A new study has revealed that expanding your vocabulary can be as pleasurable as rewarding activities such as sex, great food and doing drugs.

An international team of scientists has discovered that learning the meaning of new words can stimulate the same pleasure circuits in our brain as sex, gambling, drugs and eating.

This is awesome news for all the word lovers out there, but the breakthrough will also help scientists understand how humans evolved to develop language.

"The aim of the study was to find out to what extent learning a language could activate these pleasure and reward circuits," lead author Antoni Rodríguez Fornells, a biologist from the University of Barcelona, told Spanish paper La Vanguardia, as Mic reports.
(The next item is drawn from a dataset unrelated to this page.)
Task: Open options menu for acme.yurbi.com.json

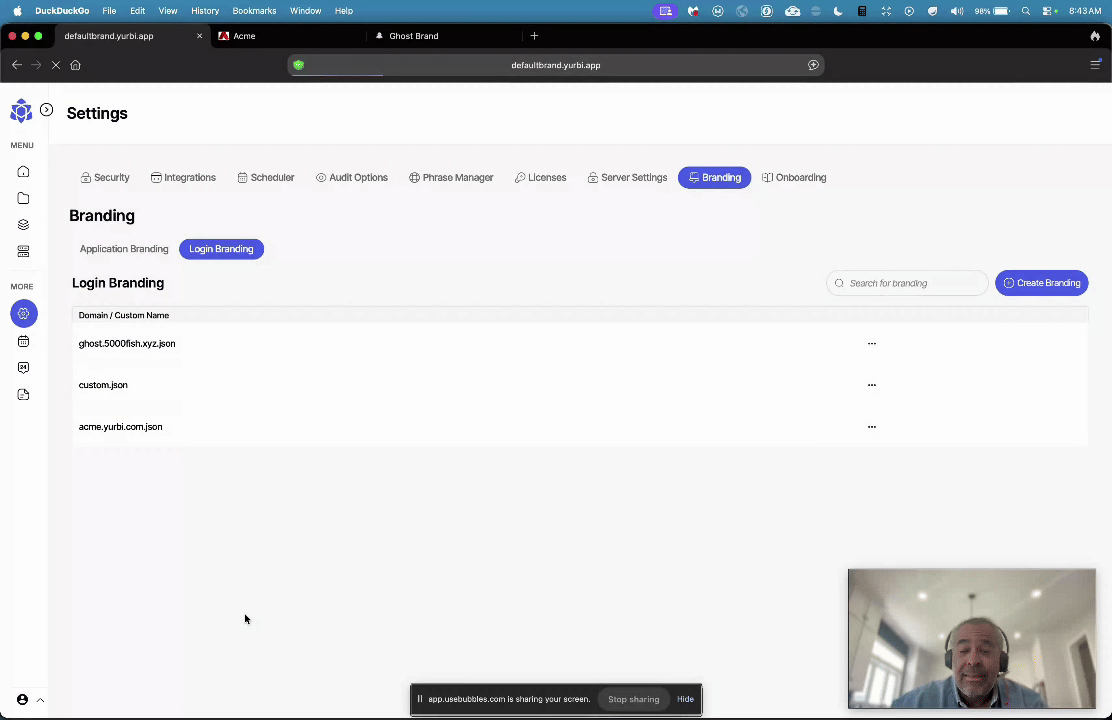Action: [872, 427]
"From the point of view of evolution, it is an interesting theory that this type of mechanism could have helped human language to develop."

As part of the study, 36 participants were asked to take part in both gambling simulations and language-learning trials, where they were taught new words.

Researchers monitored the brain activity of both groups using magnetic resonance imaging while they did this. Usually language stimulates the cortical language region of the brain, but the study found that during both activities a pleasure-associated region called the ventral striatum was also stimulated.

The ventral striatum has previously been known to be activated by a wide range of stimuli, including food, sex, drugs and gambling. Interestingly, this reward circuit is believed to have evolved much earlier than the cortical language part of the brain, so it could provide some insight into how humans learnt language. 

"The study questions whether language only comes from cortical evolution or structured mechanisms and suggests that emotions may influence language acquisition processes," said Fornells in a press release.

The research also showed that people who had more neural connections between the language regions of the brain and the ventral striatum were able to learn more words than their peers, suggesting that when new words are associated with pleasure, we're able to better remember them.

Previous research had already showed that learning and pleasure was linked, but this study is the first to suggest that it may be one of the factors that helped us to evolve language. If nothing else, we love the fact that the research reinforces our love for crosswords, reading and scrabble.

The research is published in Current Biology.